--- RECORDS FOR THE EXERCISE ---

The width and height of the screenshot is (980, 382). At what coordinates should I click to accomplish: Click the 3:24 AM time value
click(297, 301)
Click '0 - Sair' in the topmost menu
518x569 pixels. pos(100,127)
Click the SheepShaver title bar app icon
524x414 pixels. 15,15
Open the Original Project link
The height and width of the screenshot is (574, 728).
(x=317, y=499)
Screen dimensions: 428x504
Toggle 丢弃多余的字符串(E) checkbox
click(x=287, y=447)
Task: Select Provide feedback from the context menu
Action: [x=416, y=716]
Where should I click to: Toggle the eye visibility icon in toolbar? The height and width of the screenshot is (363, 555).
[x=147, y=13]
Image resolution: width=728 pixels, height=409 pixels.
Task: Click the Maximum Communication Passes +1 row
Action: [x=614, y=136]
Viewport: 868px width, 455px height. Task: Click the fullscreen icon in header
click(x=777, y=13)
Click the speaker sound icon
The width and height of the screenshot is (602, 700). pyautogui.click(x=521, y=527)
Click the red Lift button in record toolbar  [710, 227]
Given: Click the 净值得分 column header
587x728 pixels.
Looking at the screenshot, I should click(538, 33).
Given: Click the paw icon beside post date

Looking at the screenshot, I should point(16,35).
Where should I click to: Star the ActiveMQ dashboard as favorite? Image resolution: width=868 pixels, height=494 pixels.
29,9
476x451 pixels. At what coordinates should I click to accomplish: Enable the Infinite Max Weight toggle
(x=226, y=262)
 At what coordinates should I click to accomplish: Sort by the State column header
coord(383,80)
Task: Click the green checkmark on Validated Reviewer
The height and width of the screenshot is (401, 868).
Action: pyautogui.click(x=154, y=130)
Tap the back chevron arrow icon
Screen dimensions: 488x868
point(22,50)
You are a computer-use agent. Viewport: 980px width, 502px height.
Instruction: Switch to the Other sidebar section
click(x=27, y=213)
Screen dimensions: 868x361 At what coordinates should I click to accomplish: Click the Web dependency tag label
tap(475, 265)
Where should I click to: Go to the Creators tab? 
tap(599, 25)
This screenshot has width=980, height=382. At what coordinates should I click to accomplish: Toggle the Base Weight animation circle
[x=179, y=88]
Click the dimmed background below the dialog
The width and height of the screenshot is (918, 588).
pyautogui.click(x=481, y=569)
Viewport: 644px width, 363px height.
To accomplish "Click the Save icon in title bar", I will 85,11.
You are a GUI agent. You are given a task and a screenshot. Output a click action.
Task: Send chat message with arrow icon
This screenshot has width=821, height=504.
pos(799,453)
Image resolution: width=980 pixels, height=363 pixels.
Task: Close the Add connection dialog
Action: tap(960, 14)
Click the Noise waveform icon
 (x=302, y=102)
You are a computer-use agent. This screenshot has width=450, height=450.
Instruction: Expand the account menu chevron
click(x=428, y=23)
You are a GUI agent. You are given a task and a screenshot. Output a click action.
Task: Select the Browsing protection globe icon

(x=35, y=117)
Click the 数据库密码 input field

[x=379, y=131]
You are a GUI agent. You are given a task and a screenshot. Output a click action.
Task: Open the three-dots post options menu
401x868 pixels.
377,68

---

### DIRECTIONS FOR THIS TASK
Figure out how many lines of the data above include "arrow", then give the number and nothing more.

### ANSWER TO THIS PROBLEM
2